Exercise prompt = From the line containing "Instruction: Select the" to the last line of the records below, repeat every line exactly and add nothing else.

Saved entries

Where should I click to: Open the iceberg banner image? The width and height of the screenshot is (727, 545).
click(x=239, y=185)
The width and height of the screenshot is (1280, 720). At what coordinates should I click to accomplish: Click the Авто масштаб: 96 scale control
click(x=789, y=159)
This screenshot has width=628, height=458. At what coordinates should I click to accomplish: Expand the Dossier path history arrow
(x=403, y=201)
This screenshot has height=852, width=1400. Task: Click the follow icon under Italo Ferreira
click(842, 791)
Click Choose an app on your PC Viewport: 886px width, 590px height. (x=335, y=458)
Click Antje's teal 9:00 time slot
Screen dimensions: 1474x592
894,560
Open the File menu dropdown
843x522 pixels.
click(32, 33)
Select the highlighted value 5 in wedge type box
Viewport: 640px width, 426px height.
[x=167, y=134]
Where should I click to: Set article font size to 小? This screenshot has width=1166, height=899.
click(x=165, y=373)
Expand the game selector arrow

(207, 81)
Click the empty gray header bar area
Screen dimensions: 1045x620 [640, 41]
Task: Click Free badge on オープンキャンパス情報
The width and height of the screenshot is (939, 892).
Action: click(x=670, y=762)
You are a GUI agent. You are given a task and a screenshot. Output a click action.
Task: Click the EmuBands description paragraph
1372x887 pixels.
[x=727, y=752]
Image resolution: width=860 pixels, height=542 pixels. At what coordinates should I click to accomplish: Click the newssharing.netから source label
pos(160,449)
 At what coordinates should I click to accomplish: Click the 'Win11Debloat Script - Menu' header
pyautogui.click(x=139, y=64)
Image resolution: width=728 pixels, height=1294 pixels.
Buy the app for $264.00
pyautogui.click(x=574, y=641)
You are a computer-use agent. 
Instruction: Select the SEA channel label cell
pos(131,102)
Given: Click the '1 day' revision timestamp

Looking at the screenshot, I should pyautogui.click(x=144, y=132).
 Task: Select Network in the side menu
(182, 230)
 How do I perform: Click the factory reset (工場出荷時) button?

Written solution =
Instruction: Select the SEA channel label cell
pos(131,102)
Given: Click the '1 day' revision timestamp

Looking at the screenshot, I should pyautogui.click(x=144, y=132).
 Task: Select Network in the side menu
(182, 230)
 How do I perform: Click the factory reset (工場出荷時) button?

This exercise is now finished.